Bradford & Bingley rivals take stake in fundraising

TOP banks that agreed to provide a safety net for Bradford & Bingley’s £400m rights issue could end up with a stake of almost 20% after shareholders failed to support the fund-raising.

Investment banks Citi and UBS look to be left with more than 70% of the mortgage lender’s twice-restructured rights issue ahead of today’s deadline with shares hovering just above a deeply discounted 55p.

Just under 28% of the rights issues was sold to shareholders.

Citi and UBS have until the end of today to place the “rump”, or remainder of the stock, but B&B shares have languished well below 55p for much of the week.

It is thought that the two investment banks will now fall back on sub-underwriting agreements, including a deal with six clearing banks – HSBC, Lloyds TSB, HBOS, Barclays, Santander’s Abbey and Royal Bank of Scotland.

The underwriters have until the close of trade on Friday to sell the 597m shares unsold in the initial issue.
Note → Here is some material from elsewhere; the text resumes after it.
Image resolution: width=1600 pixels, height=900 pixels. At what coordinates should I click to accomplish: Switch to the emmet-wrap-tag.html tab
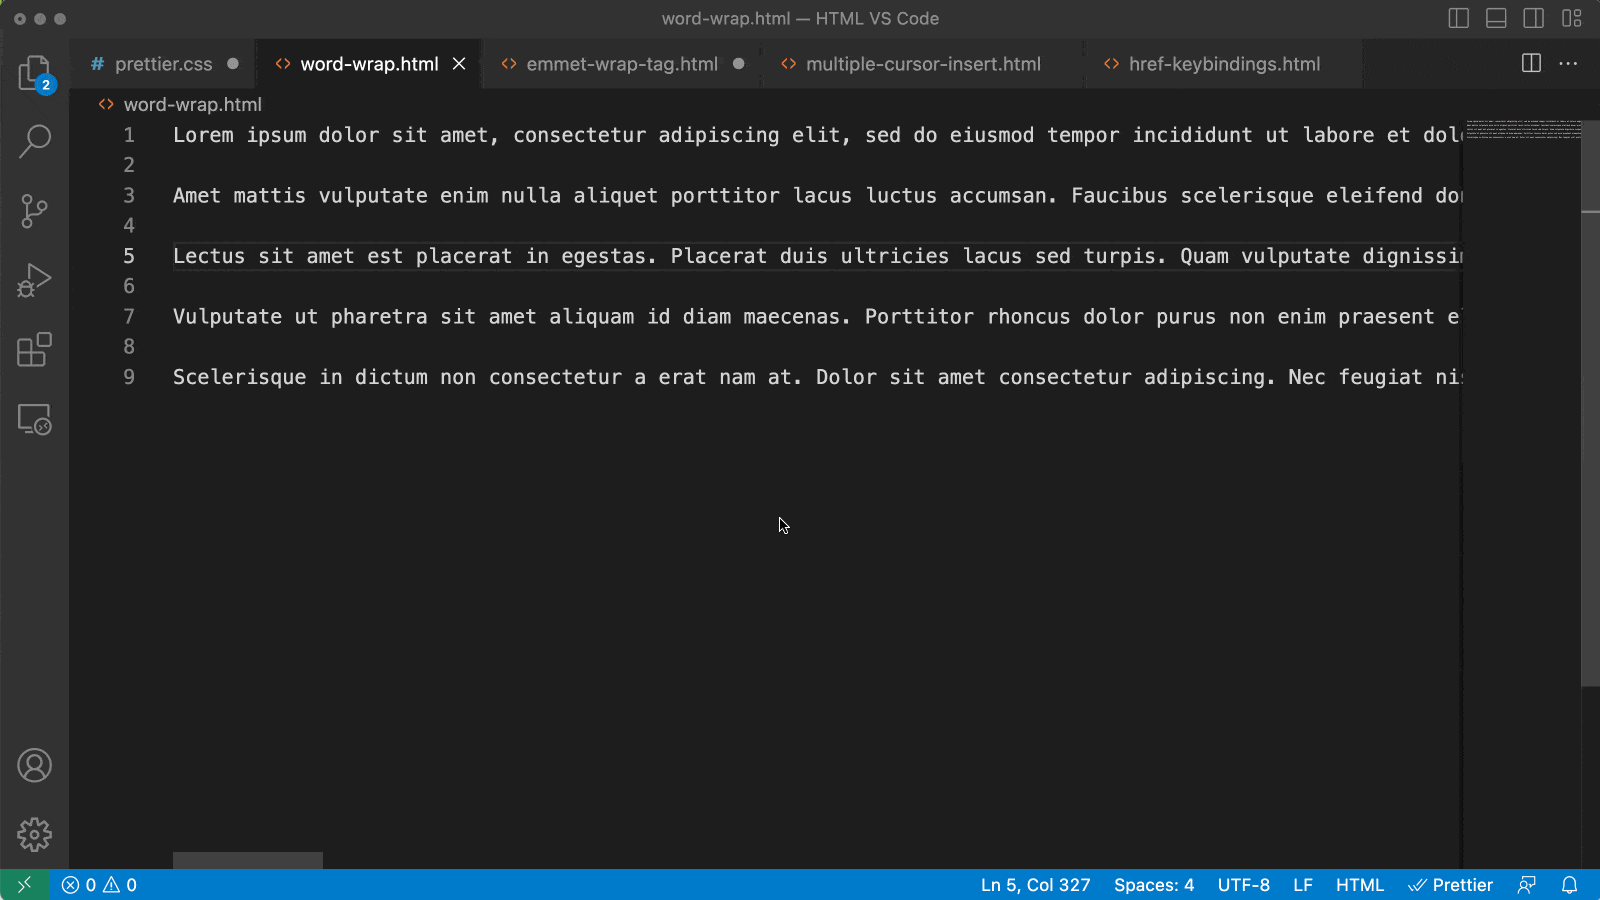tap(621, 64)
B&B is expected to disclose the results of the placement on Tuesday.

Citi and UBS are expected to end up with as much as £75m worth of shares, depending on their success in placing the rump.

Initial underwriting agreements had seen the clearing banks sign up to as much as £220m of the rights issue, which totalled £455m including expenses.

All institutions taking part in the sub-underwriting are reported to have signed up to a 20-day lock-up period during which they cannot sell the B&B shares on the market.

B&B’s rights issue is the latest of several such cash injections by banks hit by the credit crunch, following HBOS and Royal Bank of Scotland.